Personally, I haven't decided yet if I want to make the shift to organizing my life electronically. At the moment, I have a paper planner that I really love, and it's one of my last refuges from the digital world. I like writing by hand, and I love pens, and it turns out that besides grading papers, organizing my life in my paper planner is one of the few occasions I have actually to use all my nifty pens to write things by hand. There's something really satisfying about crossing out by hand a task that I've completed - it's much more tactile than clicking in a check-box and seeing strikethrough text appear. I like the way each page of my life is physically separate in my paper planner, rather than running together on the screen. I find it more revealing to flip back through my paper planner to see what I had scheduled when, and what I got done when (and how many days in a row I had to write down a task before I completed it), than to scroll through screens on the computer.

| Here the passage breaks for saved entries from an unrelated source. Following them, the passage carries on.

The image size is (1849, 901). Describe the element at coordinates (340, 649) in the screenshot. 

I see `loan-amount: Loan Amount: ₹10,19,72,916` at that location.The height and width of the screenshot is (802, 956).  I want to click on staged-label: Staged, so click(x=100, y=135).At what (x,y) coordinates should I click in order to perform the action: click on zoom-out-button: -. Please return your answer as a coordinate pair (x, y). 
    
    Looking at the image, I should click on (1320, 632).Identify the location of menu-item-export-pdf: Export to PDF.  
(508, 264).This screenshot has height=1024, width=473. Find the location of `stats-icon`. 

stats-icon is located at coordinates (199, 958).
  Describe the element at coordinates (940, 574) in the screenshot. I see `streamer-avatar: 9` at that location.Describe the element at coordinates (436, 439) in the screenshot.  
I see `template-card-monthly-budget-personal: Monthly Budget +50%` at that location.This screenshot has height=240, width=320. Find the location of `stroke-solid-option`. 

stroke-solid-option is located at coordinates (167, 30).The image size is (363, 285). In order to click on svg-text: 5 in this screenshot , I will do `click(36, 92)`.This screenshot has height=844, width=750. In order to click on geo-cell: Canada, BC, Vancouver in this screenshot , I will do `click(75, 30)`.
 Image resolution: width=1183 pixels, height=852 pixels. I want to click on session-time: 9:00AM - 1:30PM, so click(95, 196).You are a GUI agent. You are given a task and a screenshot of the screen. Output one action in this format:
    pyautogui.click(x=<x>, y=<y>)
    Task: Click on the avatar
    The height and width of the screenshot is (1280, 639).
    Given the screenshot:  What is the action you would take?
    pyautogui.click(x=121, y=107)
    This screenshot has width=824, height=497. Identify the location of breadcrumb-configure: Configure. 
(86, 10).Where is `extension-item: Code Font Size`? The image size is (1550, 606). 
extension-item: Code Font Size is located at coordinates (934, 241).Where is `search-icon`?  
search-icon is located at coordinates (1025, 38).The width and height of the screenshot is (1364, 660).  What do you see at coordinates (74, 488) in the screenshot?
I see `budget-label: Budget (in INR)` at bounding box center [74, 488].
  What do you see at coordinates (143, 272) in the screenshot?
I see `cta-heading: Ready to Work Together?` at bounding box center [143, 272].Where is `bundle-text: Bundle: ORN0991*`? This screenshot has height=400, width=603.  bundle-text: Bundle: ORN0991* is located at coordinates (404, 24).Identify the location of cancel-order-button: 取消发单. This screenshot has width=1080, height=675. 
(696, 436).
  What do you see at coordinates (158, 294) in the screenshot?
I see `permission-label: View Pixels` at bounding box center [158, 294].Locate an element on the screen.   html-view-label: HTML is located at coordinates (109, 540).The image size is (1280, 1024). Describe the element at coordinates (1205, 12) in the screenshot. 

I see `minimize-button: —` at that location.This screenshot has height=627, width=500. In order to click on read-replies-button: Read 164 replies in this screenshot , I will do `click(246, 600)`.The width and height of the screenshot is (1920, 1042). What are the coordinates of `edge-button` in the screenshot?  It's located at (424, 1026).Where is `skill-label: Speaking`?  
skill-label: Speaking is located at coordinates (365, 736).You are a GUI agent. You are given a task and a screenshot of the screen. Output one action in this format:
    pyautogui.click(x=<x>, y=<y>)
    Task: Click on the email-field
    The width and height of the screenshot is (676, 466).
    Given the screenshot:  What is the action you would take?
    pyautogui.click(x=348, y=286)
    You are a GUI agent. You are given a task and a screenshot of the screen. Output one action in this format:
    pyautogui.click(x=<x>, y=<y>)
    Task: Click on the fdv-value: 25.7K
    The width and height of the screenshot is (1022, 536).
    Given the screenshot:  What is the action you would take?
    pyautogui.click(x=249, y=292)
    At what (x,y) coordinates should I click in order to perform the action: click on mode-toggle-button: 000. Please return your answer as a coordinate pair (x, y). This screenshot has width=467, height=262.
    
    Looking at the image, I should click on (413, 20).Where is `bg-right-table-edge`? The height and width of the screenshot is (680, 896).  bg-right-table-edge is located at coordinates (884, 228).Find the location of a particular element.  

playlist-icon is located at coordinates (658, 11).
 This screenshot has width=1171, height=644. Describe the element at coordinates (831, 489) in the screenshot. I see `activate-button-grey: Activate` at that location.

The only problem is that I have to make sure to open up the paper planner and write things down, and check it to see what it is I'm trying to accomplish on a given day, and I'm not always very good at that (I go through very organized phases and very unorganized phases - the latter are usually when I'm either too busy to look at the planner, or when I have so little scheduled - like over winter break - that I can't be bothered to look at it). I'm not sure I'd be any better about this with an electronic planner, but given how much I love my new laptop, and how often it's open and I'm staring at the screen, the change is worth considering.
Anyway. I realize I'm probably the last person to discover these different applications (and I know I've read about some of them on people's blogs anyway), but it's been fun fiddling around with my computer again.